Miller, the federal immigration minister, has likened the "bad actor" schools he's targeting to "puppy mills" and on Monday described them as private colleges offering "sham commerce degrees" in office space above massage parlours that no one actually goes to, with their students driving Ubers instead.
But federal data show that it's the not strictly private colleges, which cannot offer PGWPs, bringing in large numbers of international students, it's the public-private partnerships that can. Nearly all of the Ontario institutions with high numbers of study permits are public colleges in the GTA, or those located elsewhere with private partners there.
The arrangements have been a lifeline for colleges that had struggled to thrive, mainly for demographic reasons, according to Orazietti.
"It's important to remember that this has been done for over a decade now out of necessity — out of sheer necessity to pay the bills, to support our communities, to renew our infrastructure," he said.
Sault College was planning to build a student residence at its home campus with the revenue from the GTA campuses. That will now be "extremely difficult," and there will likely need to be cuts to student support and possibly to some programs.
"Removing the post-graduation work permits from the private-partner colleges will impact us by about a third of our $125 million budget," he said. "That is disastrous. That results in significant financial hardship for our campus here in Sault Ste. Marie."
Cambrian was one of the first colleges to use the public-private models to launch a GTA satellite campus, and it was initially because the school was having trouble recruiting international students to Sudbury but today, colleges use it to make up a gap in funding from the province.
In 2019, the Ford government ordered a 10 per cent drop in domestic tuition fees, followed by a freeze, and has kept provincial revenue flat since.
Ontario's public colleges and universities have been calling on the provincial government to follow the advice of a blue-ribbon panel it struck, including by immediately increasing funding for post-secondary education by 10 per cent and putting an end to the tuition freeze for Canadian students.
Now, with the federal government's move to limit international student tuition, the province needs to do more, according to Orazietti.
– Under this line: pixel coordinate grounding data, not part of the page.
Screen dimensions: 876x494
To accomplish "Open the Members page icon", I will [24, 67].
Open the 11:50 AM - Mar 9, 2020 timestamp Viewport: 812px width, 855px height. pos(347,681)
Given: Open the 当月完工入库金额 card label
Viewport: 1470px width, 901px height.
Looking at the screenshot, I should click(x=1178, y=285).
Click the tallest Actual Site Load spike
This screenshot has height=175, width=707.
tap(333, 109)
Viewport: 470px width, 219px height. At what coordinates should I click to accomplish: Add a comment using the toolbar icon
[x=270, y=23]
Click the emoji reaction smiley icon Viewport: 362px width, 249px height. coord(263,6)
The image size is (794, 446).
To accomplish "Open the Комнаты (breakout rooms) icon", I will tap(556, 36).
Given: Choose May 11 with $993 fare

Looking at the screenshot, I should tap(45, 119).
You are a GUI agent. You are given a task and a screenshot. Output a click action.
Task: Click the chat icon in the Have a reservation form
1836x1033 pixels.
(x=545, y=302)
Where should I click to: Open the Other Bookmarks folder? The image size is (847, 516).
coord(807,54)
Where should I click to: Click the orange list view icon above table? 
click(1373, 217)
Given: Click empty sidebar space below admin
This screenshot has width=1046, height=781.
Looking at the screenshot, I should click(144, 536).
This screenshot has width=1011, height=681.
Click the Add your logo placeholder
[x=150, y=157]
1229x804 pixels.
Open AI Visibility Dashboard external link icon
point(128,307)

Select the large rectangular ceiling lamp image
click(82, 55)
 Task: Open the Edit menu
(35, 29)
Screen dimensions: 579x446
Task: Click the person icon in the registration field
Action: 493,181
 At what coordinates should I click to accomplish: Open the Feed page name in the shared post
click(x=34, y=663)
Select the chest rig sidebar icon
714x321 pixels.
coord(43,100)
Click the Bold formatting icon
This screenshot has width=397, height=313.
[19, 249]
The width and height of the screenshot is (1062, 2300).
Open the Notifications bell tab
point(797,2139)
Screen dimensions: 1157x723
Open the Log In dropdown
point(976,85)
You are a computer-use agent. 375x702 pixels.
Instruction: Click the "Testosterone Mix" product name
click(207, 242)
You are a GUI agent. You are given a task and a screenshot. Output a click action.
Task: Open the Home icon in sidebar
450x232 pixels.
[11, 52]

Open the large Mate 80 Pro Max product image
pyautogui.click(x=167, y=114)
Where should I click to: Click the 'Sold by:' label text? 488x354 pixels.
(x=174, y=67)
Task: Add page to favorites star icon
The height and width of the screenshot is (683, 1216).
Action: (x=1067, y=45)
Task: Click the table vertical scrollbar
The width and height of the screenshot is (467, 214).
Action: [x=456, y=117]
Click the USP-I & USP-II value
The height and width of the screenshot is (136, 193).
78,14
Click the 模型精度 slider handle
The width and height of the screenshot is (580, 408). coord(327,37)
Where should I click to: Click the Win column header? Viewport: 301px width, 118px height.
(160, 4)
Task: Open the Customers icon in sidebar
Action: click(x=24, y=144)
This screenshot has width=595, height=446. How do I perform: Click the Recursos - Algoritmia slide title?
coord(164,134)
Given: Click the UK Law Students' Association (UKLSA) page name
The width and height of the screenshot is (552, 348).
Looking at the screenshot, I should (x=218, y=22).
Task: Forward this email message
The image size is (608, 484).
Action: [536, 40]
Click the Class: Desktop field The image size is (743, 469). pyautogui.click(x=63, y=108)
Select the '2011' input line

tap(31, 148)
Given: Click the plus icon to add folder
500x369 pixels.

For her part, Morrissey said she hopes the province will allocate a generous share of the international student cap to Cambrian's main campus. International students at the school are a big part of Sudbury's plan for growth, and it has the housing they need — and that applies to other home campuses of public colleges in Ontario.
"They are filling the jobs in retail, hospitality, tourism, the restaurant industry," she said. "Our grads, many of them international, are staying in the community and entering the workforce in much-needed positions. And so our communities are going to feel a significant hit, depending on how many international students were allowed to bring in."
The cap — 360,000 approvals for 2024, divvied up between provinces on the basis of population — will result in a 50 per cent decrease in permits in Ontario, which accepts by far the most international students, compared to 35 per cent overall. Current permit holders and those seeking master’s and doctoral degrees will not be included in the cap.
Orazietti also said he'd like to see the province award allocations under the cap based on the province's economic needs. For that reason, he questioned the federal government's decision to exempt all students getting master's and doctoral degrees.
"I think most Canadians would say we need more electricians and plumbers, not master of philosophy graduates in Canada these days," he said.